— About this task —
Give again only those lines from the start of the entries through the line holding "Click the Frequency", leaving them as they are.

+++ Source material

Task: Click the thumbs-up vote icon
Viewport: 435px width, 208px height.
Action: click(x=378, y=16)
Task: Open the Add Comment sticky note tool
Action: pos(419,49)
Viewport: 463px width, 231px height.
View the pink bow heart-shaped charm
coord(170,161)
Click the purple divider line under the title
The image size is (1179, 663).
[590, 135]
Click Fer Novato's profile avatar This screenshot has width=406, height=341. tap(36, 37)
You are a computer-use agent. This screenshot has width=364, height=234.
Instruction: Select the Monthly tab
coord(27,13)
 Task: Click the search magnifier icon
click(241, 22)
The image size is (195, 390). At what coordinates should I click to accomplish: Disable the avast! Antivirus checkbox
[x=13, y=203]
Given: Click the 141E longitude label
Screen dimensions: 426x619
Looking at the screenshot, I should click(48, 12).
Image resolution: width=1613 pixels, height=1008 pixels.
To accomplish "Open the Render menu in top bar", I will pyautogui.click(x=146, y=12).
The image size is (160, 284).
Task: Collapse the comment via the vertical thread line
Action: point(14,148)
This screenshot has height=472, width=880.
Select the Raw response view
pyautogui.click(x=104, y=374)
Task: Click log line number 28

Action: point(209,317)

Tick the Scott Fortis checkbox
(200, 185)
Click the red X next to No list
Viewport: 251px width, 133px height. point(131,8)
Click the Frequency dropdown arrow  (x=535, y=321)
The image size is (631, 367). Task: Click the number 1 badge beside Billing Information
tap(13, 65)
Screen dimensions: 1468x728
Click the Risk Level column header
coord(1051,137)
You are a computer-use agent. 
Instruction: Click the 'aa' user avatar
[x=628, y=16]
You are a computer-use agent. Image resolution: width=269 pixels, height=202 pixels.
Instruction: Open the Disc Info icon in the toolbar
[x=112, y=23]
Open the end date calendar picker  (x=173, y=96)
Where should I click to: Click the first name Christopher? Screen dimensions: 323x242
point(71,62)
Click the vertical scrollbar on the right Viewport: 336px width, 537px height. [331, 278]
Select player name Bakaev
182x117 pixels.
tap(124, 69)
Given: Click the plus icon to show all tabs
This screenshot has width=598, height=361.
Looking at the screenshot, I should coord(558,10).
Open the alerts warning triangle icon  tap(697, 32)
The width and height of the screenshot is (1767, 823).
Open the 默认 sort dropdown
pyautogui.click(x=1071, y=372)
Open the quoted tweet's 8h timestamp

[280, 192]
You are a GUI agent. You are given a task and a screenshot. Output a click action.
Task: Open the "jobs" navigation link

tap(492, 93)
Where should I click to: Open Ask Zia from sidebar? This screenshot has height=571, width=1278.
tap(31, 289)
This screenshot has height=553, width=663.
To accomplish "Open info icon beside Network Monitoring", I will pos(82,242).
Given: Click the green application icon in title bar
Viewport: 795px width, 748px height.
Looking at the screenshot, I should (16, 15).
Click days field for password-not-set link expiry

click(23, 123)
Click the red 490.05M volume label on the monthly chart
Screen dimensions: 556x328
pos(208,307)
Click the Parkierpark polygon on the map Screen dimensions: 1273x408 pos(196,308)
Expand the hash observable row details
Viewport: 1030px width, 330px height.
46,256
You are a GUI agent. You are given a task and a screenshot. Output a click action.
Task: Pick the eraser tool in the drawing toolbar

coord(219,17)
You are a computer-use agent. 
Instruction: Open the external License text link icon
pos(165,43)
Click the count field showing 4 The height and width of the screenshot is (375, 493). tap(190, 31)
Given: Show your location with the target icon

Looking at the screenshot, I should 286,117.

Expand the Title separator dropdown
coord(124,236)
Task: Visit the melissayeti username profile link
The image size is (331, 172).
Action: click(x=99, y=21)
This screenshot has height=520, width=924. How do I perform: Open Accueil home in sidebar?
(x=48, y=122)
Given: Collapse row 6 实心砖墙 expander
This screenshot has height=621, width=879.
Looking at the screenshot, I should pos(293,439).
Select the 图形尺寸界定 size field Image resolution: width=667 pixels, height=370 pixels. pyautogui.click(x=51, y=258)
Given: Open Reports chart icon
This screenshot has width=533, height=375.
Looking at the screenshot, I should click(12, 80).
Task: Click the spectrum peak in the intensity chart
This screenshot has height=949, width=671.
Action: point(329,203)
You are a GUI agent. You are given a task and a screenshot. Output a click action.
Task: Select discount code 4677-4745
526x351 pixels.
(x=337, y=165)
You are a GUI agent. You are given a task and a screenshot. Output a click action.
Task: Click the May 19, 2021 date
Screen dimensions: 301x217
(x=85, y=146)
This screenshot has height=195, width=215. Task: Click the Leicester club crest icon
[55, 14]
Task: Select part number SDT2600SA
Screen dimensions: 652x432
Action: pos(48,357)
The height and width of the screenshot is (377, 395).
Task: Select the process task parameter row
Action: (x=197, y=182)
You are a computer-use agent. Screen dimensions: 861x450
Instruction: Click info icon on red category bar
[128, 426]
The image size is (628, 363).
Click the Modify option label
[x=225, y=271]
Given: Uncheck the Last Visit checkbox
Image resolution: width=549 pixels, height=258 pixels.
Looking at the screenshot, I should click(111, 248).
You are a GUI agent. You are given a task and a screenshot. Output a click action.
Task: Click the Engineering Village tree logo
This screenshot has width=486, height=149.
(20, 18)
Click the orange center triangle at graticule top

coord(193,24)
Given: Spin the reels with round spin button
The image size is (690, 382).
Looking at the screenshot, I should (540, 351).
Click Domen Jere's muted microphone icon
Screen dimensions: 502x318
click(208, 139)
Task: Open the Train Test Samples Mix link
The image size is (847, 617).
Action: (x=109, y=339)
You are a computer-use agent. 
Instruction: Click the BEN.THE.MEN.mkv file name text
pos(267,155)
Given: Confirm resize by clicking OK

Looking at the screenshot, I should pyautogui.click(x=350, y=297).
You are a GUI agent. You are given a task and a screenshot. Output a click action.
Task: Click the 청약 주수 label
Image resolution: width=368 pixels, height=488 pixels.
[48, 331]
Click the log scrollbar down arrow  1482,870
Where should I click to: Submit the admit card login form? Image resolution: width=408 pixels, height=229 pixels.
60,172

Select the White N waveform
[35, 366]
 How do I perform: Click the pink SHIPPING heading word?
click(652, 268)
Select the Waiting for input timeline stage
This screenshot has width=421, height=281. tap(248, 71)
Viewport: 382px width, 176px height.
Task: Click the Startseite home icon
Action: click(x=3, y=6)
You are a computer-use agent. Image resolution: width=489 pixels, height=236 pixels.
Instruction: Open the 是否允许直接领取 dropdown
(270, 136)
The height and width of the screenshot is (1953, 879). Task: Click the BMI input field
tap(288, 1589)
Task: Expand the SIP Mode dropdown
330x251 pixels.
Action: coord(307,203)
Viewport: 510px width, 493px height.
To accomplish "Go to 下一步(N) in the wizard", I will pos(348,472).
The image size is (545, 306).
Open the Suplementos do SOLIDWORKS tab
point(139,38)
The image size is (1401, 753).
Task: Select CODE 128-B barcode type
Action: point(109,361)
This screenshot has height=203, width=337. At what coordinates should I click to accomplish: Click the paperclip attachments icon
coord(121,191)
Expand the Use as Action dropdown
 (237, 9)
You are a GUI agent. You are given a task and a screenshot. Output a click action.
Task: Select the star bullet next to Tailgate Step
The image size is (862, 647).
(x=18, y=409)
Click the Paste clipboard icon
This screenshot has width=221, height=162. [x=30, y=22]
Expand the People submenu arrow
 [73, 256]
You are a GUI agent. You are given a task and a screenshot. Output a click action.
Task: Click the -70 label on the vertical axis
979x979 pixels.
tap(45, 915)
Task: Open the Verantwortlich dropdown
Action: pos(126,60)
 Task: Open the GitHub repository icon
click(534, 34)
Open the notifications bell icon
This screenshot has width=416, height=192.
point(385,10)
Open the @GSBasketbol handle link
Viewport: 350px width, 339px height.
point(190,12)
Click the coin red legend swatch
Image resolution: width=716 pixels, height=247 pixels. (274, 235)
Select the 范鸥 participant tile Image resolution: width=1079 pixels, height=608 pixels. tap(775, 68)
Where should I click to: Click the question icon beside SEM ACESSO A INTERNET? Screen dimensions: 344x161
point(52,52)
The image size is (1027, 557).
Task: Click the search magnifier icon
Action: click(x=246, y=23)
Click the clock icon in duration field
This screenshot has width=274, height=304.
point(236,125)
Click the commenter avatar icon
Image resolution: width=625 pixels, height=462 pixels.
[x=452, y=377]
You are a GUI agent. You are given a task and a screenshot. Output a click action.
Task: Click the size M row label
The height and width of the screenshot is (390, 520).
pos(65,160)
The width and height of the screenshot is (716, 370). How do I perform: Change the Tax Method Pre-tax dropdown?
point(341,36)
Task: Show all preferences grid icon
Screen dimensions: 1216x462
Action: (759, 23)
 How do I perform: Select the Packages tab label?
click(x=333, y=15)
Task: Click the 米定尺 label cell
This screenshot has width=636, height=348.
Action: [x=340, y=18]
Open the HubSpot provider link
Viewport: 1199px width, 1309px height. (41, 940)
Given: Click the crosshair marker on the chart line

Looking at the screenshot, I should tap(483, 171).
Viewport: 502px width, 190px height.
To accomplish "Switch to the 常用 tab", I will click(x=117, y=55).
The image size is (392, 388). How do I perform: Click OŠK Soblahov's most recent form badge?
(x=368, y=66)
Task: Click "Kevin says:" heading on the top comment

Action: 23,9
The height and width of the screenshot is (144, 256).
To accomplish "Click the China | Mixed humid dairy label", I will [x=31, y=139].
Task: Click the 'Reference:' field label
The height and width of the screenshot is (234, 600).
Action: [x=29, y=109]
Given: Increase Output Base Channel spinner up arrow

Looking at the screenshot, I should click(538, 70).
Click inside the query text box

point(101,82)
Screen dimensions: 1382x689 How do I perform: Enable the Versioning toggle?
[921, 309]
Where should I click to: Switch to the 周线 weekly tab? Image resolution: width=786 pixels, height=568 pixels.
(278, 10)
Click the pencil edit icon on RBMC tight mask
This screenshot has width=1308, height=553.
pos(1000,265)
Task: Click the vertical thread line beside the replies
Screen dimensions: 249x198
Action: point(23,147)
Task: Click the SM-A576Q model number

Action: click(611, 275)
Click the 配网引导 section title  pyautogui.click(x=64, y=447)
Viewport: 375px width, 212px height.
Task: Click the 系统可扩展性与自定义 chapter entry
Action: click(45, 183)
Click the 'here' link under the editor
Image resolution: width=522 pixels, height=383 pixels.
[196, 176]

++++++

— The completed task —
Task: Click the thumbs-up vote icon
Viewport: 435px width, 208px height.
Action: click(x=378, y=16)
Task: Open the Add Comment sticky note tool
Action: pos(419,49)
Viewport: 463px width, 231px height.
View the pink bow heart-shaped charm
coord(170,161)
Click the purple divider line under the title
The image size is (1179, 663).
[590, 135]
Click Fer Novato's profile avatar This screenshot has width=406, height=341. tap(36, 37)
You are a computer-use agent. This screenshot has width=364, height=234.
Instruction: Select the Monthly tab
coord(27,13)
 Task: Click the search magnifier icon
click(241, 22)
The image size is (195, 390). At what coordinates should I click to accomplish: Disable the avast! Antivirus checkbox
[x=13, y=203]
Given: Click the 141E longitude label
Screen dimensions: 426x619
Looking at the screenshot, I should click(48, 12).
Image resolution: width=1613 pixels, height=1008 pixels.
To accomplish "Open the Render menu in top bar", I will pyautogui.click(x=146, y=12).
The image size is (160, 284).
Task: Collapse the comment via the vertical thread line
Action: point(14,148)
This screenshot has height=472, width=880.
Select the Raw response view
pyautogui.click(x=104, y=374)
Task: Click log line number 28

Action: point(209,317)

Tick the Scott Fortis checkbox
(200, 185)
Click the red X next to No list
Viewport: 251px width, 133px height. point(131,8)
Click the Frequency dropdown arrow  (x=535, y=321)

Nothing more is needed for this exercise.